Atilla has been contracted by a rich client, Harry Lee Van Buren (Joe Alwyn), to redo a library in the house of his father, noted industrialist Harrison Lee Van Buren (Guy Pearce). It’s supposed to be a surprise gift for Dad. Lázsló is enlisted to design it. The end result is a modernist landmark, though when Harrison finally sees it, he throws a fit and kicks them out, refusing to pay. Many months later, the tycoon tracks down Tóth, shows him a photospread in Look Magazine devoted to this extraordinary room, and apologizes. He doesn’t just want to praise his work and compensate him for his labor. The older Van Buren wants to hire the architect to build a massive community center that will put Doylestown, Pennsylvania, on the map. This dream project will help Tóth finally bring his wife, Erzsébet (Felicity Jones) and his niece, Zsófia (Raffey Cassidy), from Hungary to America. It will also make him a virtual slave to Harrison, financially and spiritually, and drive this genius to the edge of madness.

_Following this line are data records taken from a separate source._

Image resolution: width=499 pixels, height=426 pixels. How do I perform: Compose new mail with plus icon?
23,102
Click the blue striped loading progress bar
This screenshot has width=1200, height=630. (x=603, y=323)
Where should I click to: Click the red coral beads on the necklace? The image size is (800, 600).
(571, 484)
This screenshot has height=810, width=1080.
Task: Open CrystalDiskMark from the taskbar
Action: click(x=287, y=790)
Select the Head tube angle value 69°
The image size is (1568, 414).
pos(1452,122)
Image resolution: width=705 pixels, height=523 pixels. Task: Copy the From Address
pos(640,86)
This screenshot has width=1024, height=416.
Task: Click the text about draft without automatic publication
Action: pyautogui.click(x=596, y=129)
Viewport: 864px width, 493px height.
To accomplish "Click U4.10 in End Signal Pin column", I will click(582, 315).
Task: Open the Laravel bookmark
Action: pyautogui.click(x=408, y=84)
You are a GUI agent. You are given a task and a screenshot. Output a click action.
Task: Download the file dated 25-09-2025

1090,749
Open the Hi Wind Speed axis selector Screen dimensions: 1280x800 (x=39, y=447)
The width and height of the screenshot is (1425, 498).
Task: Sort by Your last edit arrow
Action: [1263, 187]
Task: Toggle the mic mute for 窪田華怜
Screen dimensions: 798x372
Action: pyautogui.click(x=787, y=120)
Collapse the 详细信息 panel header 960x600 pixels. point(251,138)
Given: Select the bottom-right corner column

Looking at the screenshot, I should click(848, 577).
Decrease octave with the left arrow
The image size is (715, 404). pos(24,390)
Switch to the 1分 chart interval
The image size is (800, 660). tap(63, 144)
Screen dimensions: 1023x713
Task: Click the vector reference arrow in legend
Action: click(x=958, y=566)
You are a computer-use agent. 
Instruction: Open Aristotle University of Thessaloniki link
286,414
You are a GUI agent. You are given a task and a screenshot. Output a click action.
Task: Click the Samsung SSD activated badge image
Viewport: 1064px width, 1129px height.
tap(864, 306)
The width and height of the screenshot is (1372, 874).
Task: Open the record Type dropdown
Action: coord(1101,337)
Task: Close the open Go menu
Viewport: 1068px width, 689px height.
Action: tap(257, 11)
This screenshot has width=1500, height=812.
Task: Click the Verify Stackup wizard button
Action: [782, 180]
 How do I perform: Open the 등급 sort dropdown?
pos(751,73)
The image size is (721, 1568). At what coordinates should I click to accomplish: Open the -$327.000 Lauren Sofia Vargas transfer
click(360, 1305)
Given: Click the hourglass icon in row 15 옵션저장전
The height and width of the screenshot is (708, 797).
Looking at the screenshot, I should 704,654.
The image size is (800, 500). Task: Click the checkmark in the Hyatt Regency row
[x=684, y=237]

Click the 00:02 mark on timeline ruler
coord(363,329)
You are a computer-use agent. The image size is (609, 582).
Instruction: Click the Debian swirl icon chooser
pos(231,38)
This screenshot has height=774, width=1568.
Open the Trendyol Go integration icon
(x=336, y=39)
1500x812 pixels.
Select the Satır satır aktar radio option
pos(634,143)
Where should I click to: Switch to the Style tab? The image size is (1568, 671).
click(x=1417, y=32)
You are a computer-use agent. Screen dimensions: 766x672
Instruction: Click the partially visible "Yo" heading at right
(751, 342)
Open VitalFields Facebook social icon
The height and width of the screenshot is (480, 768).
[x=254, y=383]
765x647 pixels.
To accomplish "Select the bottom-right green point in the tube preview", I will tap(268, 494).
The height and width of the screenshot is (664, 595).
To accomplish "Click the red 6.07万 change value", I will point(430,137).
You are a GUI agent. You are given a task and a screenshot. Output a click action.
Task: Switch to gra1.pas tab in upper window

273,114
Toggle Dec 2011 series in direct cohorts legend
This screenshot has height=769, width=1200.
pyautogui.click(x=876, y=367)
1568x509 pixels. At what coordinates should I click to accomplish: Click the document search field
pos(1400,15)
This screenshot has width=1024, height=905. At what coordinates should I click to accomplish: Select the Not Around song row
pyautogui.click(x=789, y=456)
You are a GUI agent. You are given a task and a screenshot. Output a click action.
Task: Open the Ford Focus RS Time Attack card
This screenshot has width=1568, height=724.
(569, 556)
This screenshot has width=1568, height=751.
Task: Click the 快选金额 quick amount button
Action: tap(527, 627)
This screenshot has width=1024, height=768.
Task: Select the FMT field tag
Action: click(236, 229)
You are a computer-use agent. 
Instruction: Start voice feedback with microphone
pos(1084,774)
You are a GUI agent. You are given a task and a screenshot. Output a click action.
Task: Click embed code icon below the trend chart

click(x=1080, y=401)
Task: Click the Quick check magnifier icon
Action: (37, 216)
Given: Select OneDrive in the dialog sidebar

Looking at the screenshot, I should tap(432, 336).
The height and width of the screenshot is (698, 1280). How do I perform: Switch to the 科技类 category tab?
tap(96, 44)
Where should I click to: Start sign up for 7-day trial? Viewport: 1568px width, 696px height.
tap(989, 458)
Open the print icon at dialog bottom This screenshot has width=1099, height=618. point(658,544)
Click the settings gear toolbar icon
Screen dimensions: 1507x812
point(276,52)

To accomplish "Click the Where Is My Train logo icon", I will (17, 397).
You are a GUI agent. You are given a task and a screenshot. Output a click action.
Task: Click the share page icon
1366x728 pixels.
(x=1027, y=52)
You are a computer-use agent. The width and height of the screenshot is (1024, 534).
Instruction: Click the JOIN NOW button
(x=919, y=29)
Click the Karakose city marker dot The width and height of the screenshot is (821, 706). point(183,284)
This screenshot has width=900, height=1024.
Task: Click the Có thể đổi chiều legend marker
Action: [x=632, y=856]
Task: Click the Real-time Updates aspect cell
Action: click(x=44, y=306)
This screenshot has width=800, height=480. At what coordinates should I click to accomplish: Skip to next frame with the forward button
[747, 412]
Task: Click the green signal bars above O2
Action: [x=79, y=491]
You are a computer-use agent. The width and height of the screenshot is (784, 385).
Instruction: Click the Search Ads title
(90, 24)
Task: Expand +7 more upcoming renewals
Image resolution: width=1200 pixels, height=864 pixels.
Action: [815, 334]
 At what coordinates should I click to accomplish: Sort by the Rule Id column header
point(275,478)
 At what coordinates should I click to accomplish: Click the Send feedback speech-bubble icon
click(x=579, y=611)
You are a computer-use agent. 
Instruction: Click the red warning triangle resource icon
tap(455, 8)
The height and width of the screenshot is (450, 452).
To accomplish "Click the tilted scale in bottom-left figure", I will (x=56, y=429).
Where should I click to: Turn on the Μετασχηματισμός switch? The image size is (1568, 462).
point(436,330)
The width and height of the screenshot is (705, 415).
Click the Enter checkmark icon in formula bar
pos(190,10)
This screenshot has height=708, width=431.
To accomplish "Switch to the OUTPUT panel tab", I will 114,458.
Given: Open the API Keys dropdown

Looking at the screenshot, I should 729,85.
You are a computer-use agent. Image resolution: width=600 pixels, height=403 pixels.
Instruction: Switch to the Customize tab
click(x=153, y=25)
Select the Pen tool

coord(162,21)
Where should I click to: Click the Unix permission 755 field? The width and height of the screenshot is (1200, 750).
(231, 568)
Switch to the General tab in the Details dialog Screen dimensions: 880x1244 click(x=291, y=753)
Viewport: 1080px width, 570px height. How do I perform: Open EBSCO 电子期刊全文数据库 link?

Befitting of a film called The Brutalist, there’s an extraordinary amount of stark, pro-structuralist architecture on display, and anyone with a weakness for that school of design will find themselves uncontrollably drooling over the blueprints, constructions and concrete-and-marble monuments the film treats like great works of art. The buildings are the only things minimalist about this movie, however. Corbet is trying capture a chunk of 20th century America via grand gestures and a VistaVision-lensed frame, incorporating elements such as jazz, drug addiction, the lifestyles of the rich and toxic, the immigrant experience and the legacy of the Holocaust on those who barely survived it.
You can trace bits of the lives and careers of Louis Kahn and Marcel Breur in Lázsló Tóth’s DNA, though Brody — who hasn’t done work of this depth and conveyed such emotional devastation since The Pianist — is adding his own colors and shades to this broken man’s psychological makeup. It’s one of those performances that makes you rethink an actor’s entire filmography. There’s not a weak link in the ensemble, though it’s tough not to single out Isaach de Bankolé as Tóth’s longtime right-hand man and Guy Pearce, whose titan of industry is a true monster. We’re convinced that, among the many tributes to himself, there’s a degree from the Daniel Plainview School of Raging-Id Magnates resting somewhere on Van Buren’s impeccably built mantle.
There will be blood, unsurprisingly, as well as violence, violations, self-destruction, and tragedy of both the intimate and the overarching, sociological kind. A coda suggests that monumental achievements can’t help but eventually be recognized for what they are, even if the cost of producing such works sometimes leaves human husks in its wake. As for The Brutalist, we can only imagine what Corbet, Brody and all of their collaborators went through to turn this dream into a reality. But it’s easy to recognize it as a bold, visionary, sweeping work of art right now.